• [Problem requirements] Skip the pictures, and retype the data below in full, exactly.

• [Data supplied]
* * *
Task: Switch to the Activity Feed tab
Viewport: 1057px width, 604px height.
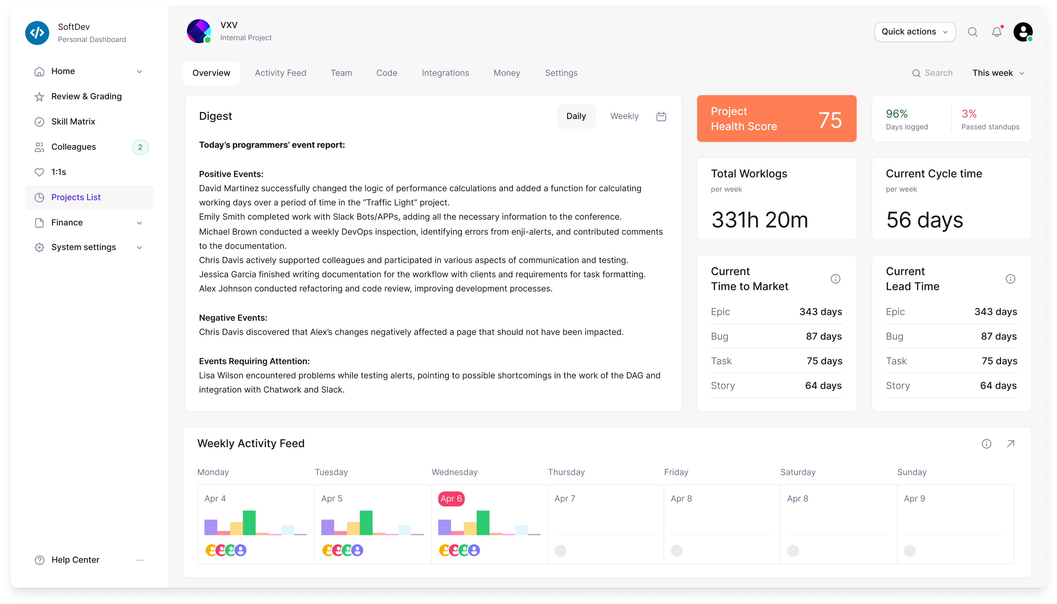Action: [x=280, y=73]
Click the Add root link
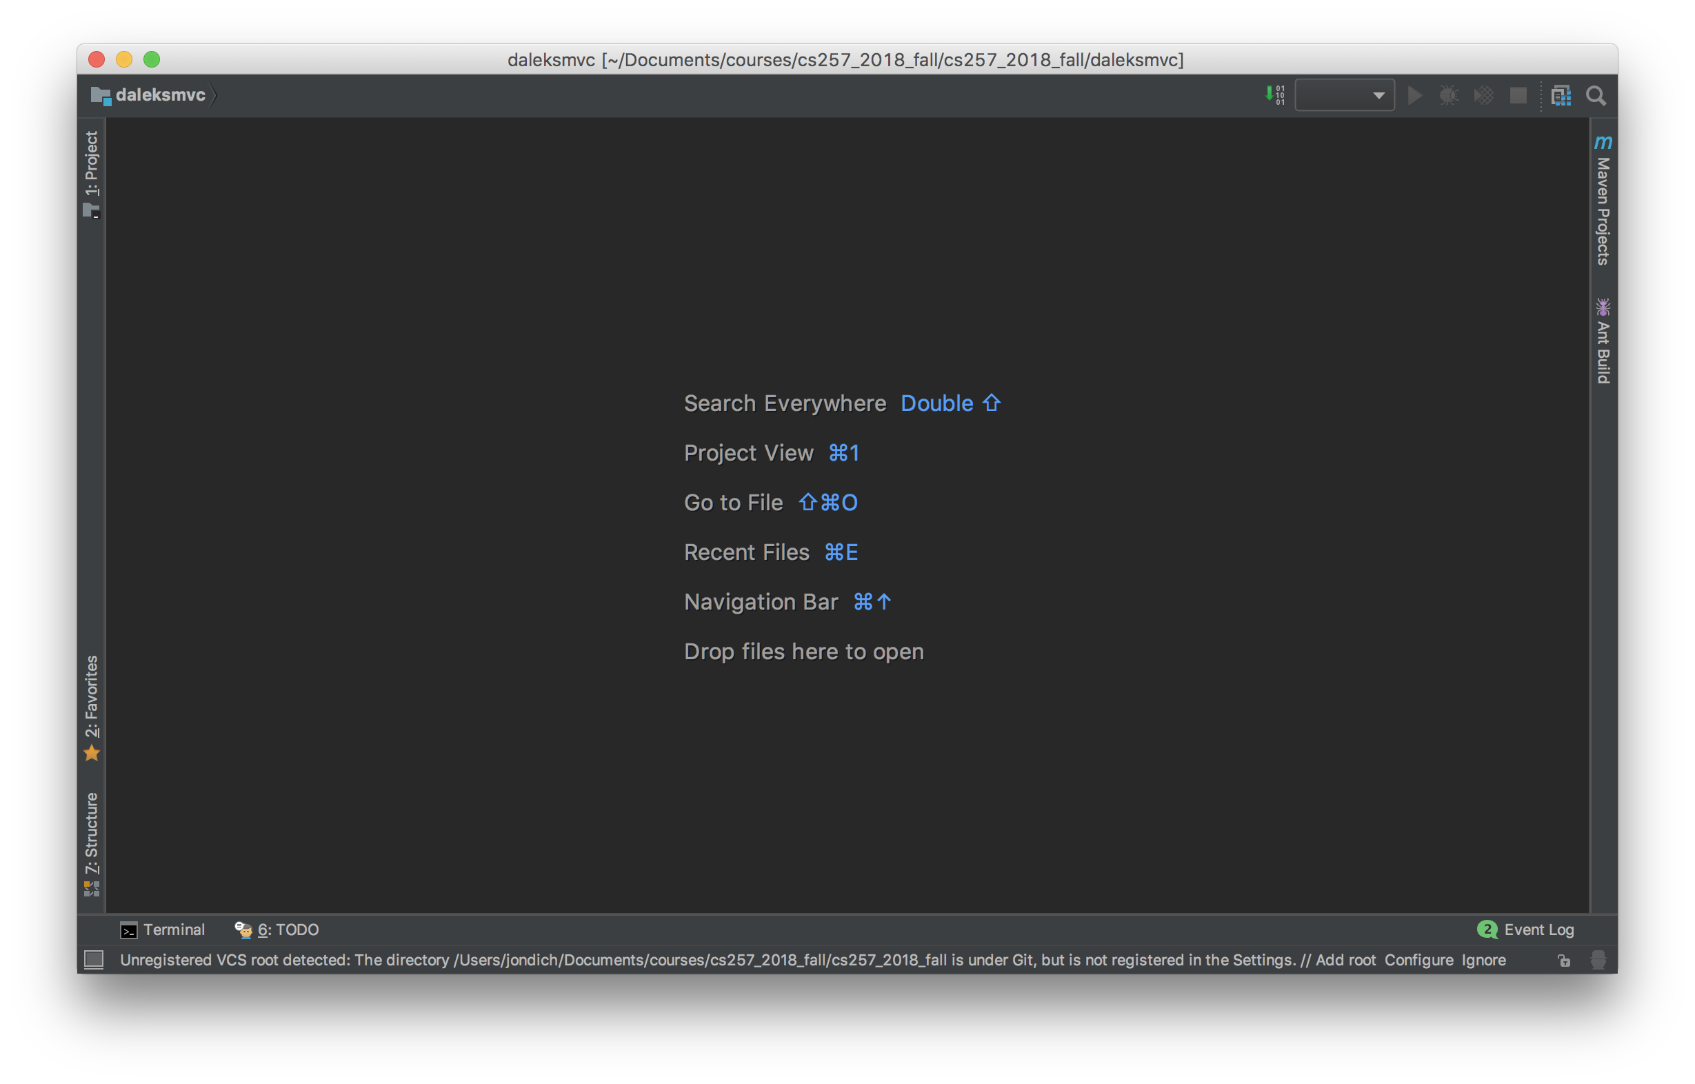Viewport: 1695px width, 1084px height. [1345, 960]
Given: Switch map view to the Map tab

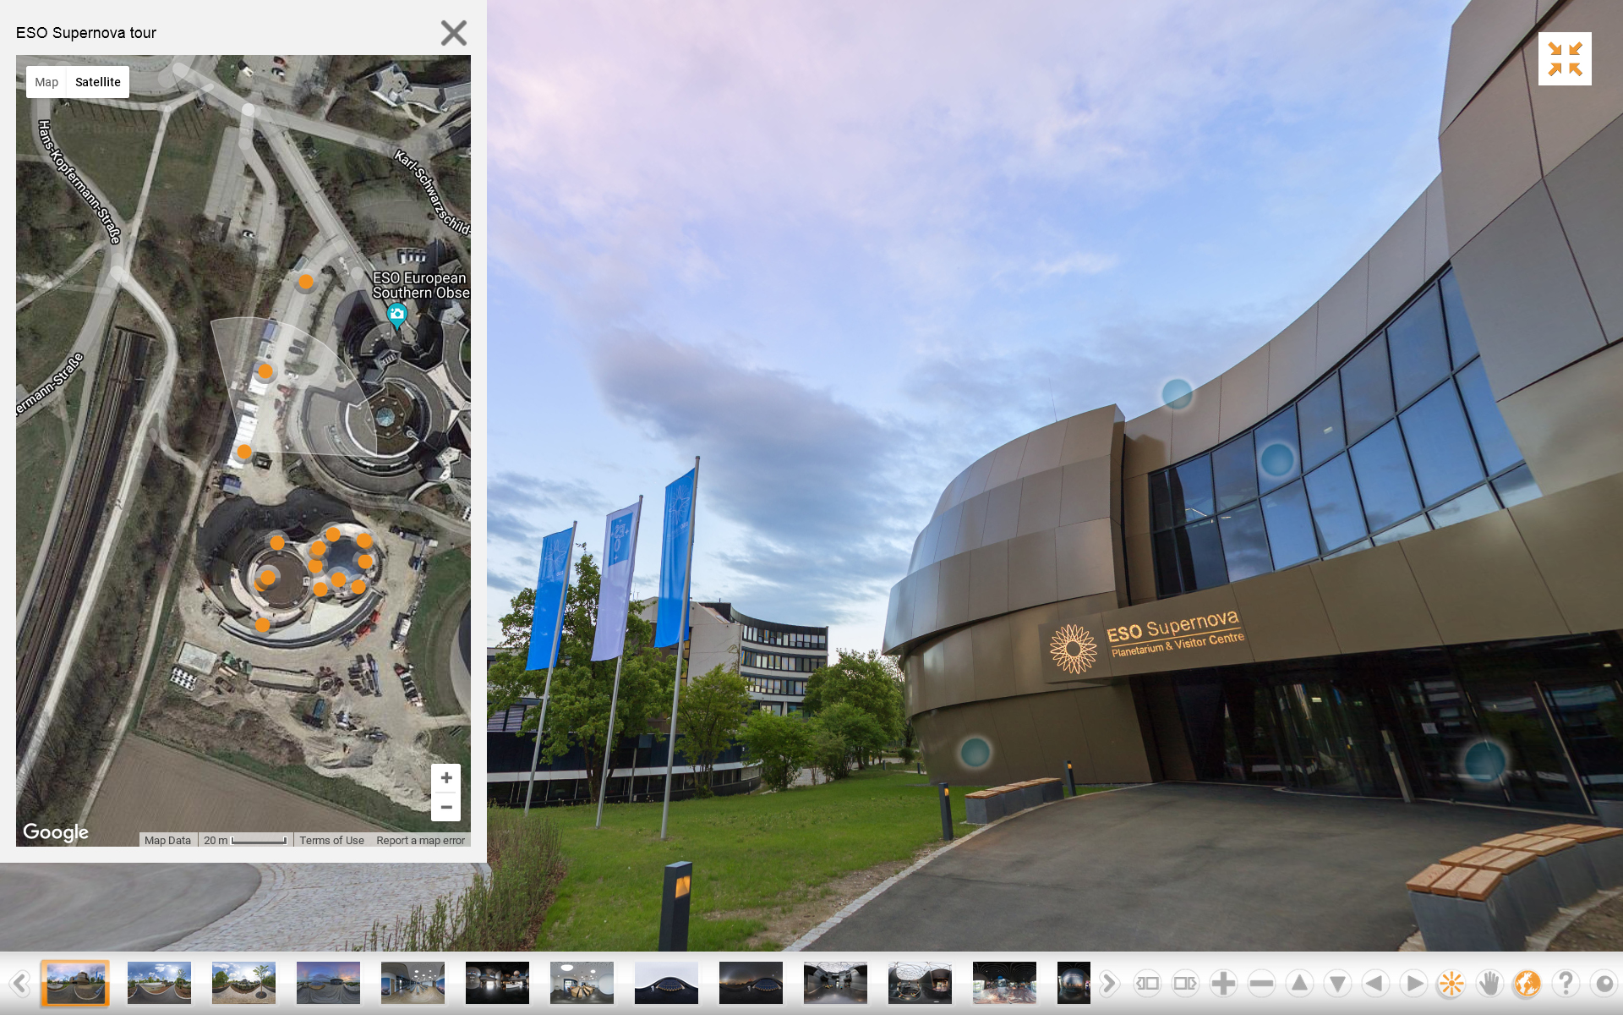Looking at the screenshot, I should 46,82.
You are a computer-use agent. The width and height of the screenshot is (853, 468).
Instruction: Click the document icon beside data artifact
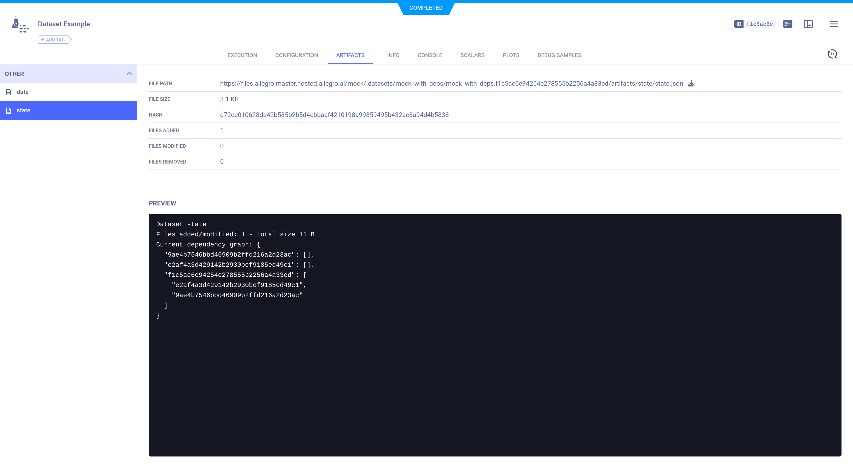(x=8, y=92)
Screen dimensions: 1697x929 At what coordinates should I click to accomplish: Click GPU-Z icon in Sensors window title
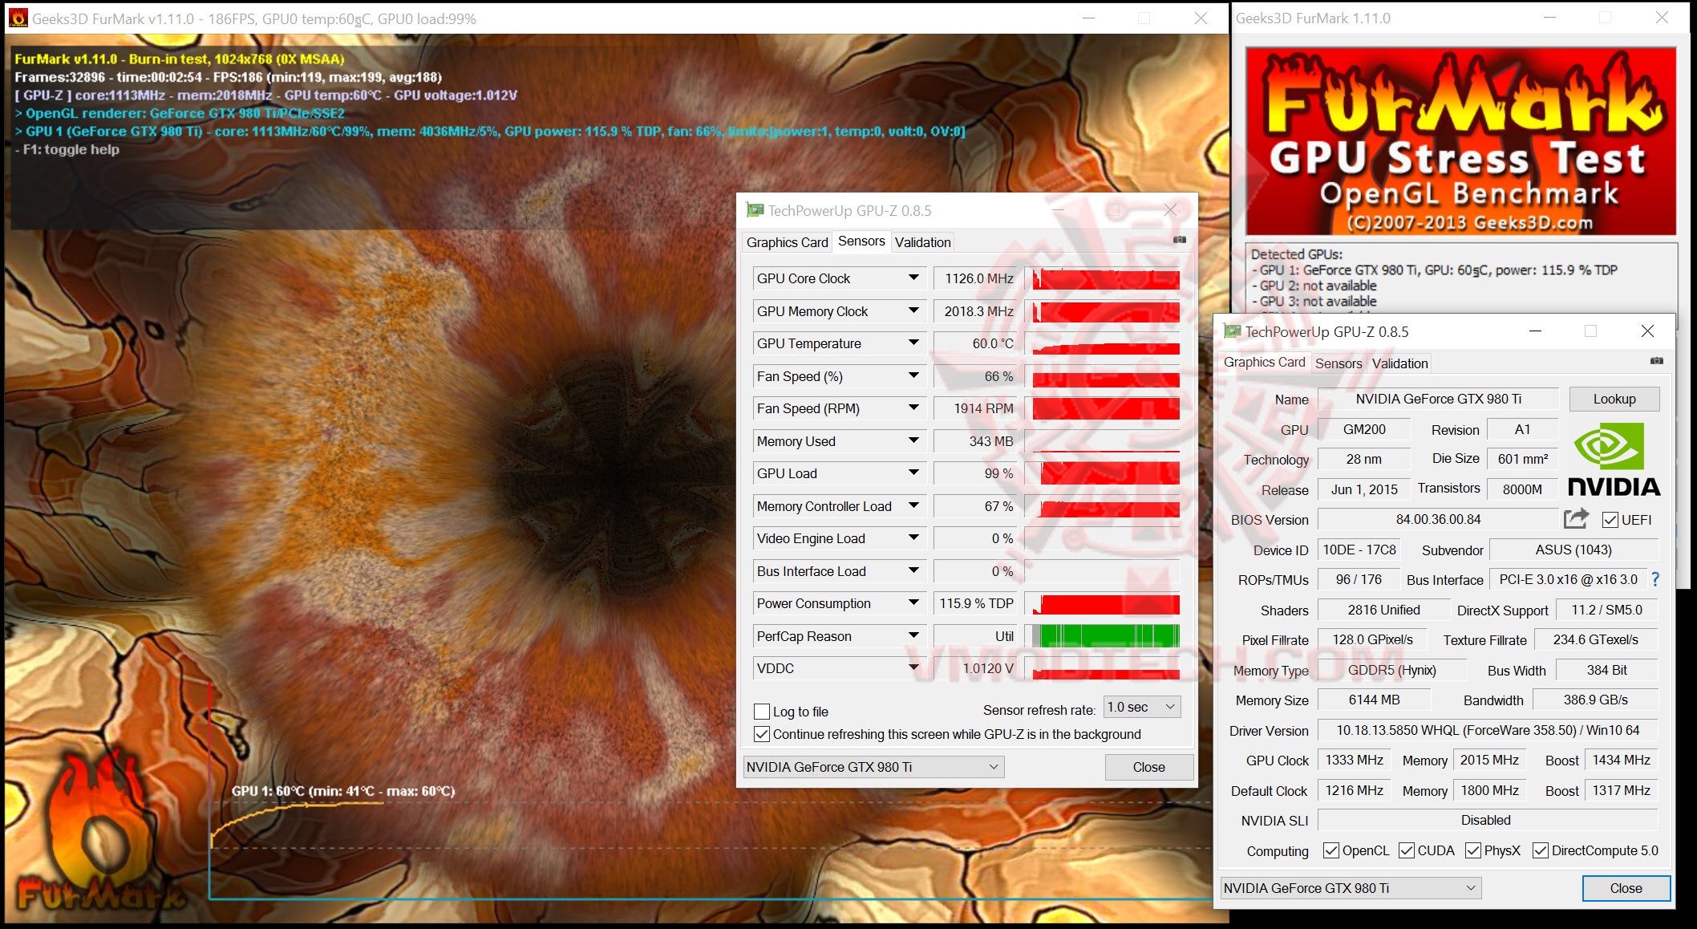point(755,210)
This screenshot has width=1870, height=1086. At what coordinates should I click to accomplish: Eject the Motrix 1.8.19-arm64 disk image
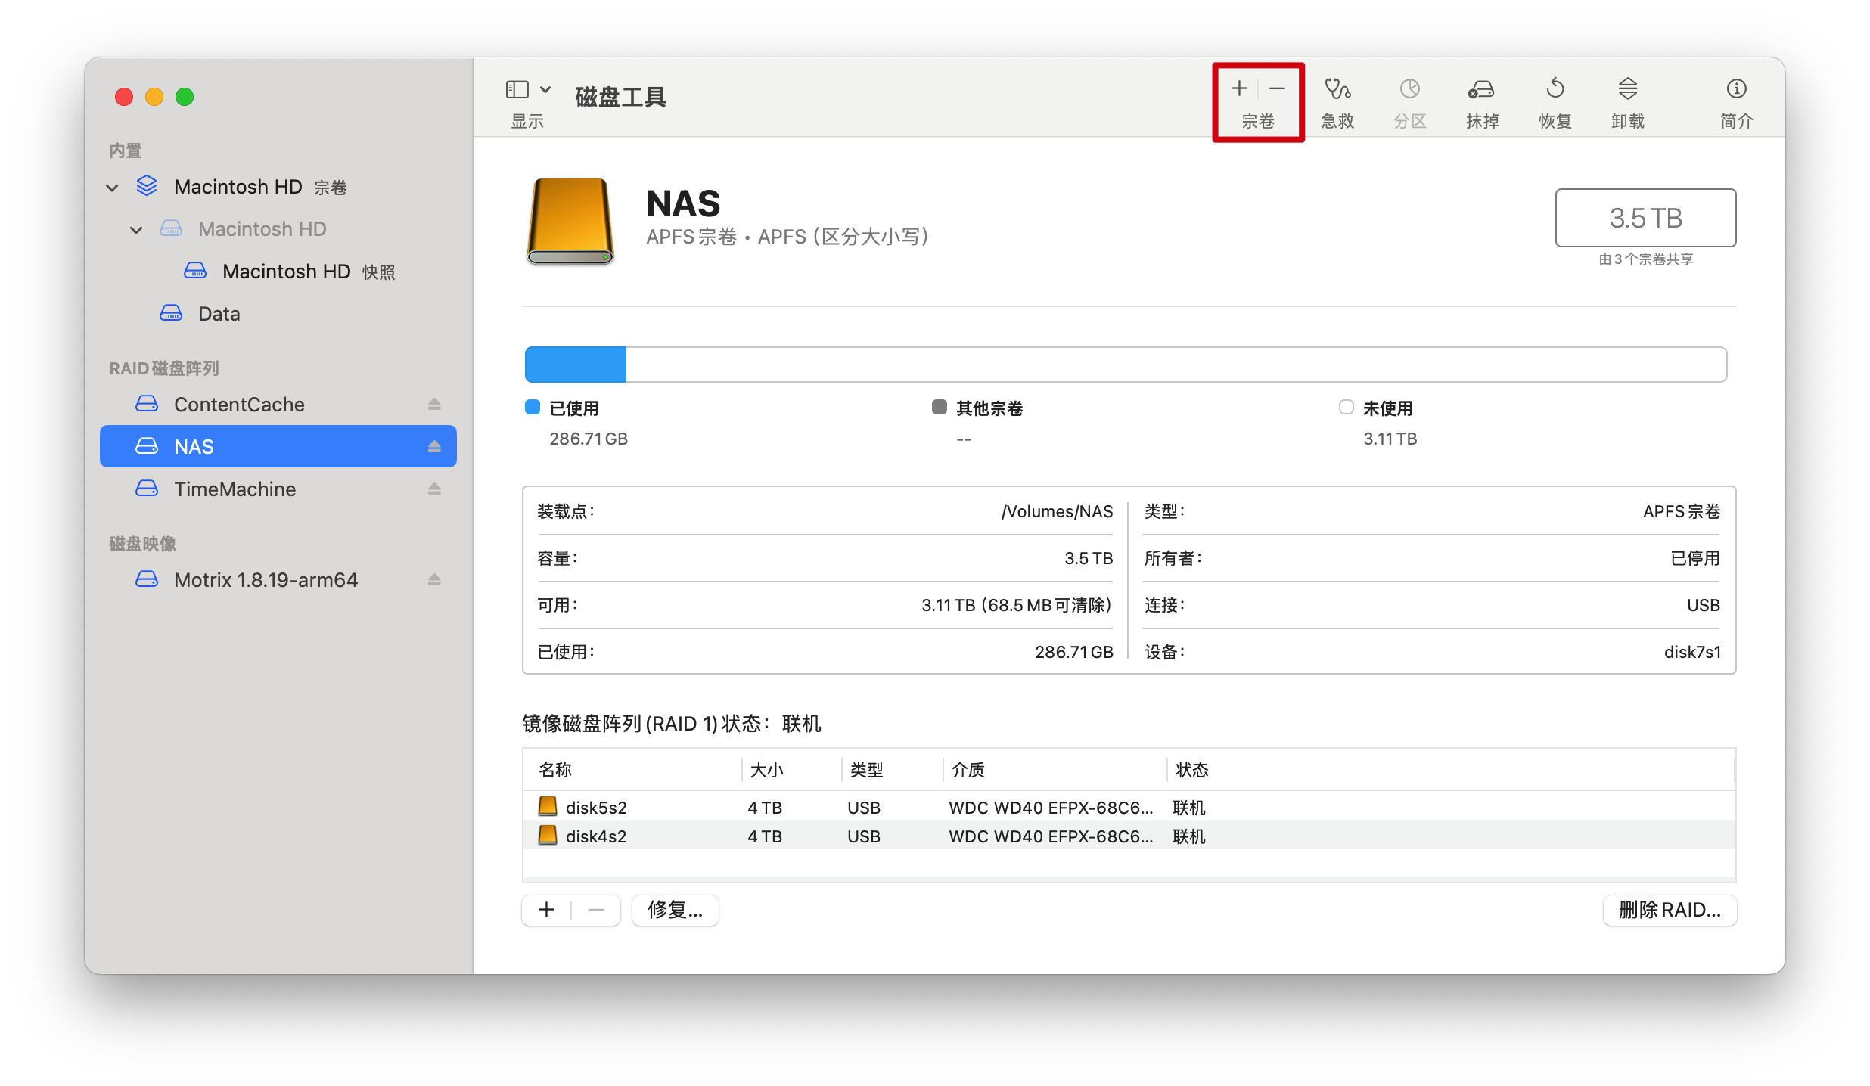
* * *
• [Answer for this exercise]
Task: Switch to the Activity Feed tab
Viewport: 1057px width, 604px height.
Action: [x=280, y=73]
Click the Add root link
Viewport: 1695px width, 1084px height. [1345, 960]
Given: Switch map view to the Map tab

Looking at the screenshot, I should 46,82.
You are a computer-use agent. The width and height of the screenshot is (853, 468).
Instruction: Click the document icon beside data artifact
(x=8, y=92)
Screen dimensions: 1697x929 At what coordinates should I click to accomplish: Click GPU-Z icon in Sensors window title
point(755,210)
This screenshot has width=1870, height=1086. At what coordinates should I click to accomplish: Eject the Motrix 1.8.19-arm64 disk image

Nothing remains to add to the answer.